A no-op instruction is an instruction that has no effect.
A common no-op instruction is sll $0,$0,0
.
PC at top of cycle | Instruction Fetched (details omitted) |
PC after increment | PC at the bottom of the cycle |
---|---|---|---|
00400000 | load | 00400004 | 00400004 |
00400004 | add | 00400008 | 00400008 |
00400008 | jump 0x00400000 | 0040000C | 0040000C |
0040000C | no-op | 00400010 | 00400000 effect of the jump instruction |
00400000 | load | 00400004 | 00400004 |
00400004 | add | 00400008 | 00400008 |
00400008 | jump 0x00400000 | 0040000C | 0040000C |
0040000C | no-op | 00400010 | 00400000 effect of the jump instruction |
00400000 | load | 00400004 | 00400004 |
00400004 | add | 00400008 | 00400008 |
00400008 | jump 0x00400000 | 0040000C | 0040000C |
0040000C | no-op | 00400010 | 00400000 effect of the jump instruction |
.... and so on .... |
Here is a sequence of instructions. The "load" and "add" represent typical instructions. The "jump" instruction shows the address we wish to put into the PC. (The actual MIPS instruction for this involves details that we are skipping for the moment.)

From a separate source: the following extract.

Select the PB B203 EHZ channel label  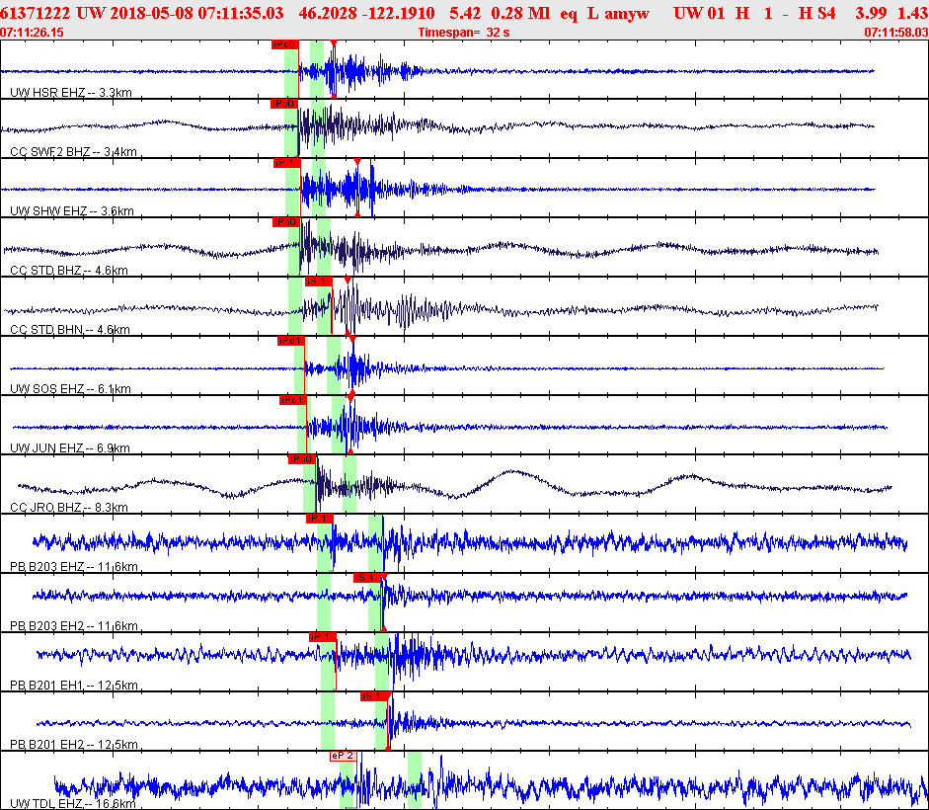click(74, 567)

main: load ... add ... jump 0x00400000 no-op
Say the the program has been assembled and loaded at address 0x00400000. The program starts running with the PC holding that address.
Once started, the four instructions execute in an unending loop. The last instruction, a no-op, fills the branch delay slot.
A loop structure is created with the jump instruction. The intent of the jump instruction is to put the address 0x00400000 into the PC. However, it takes one more machine cycle for this to happen.
But once the PC has changed, the next instruction fetched is at the top of the loop. The instructions execute again, and at the end the PC is again set to the starting address.
(Thought question:) Is there anything in this program that will stop the loop from executing?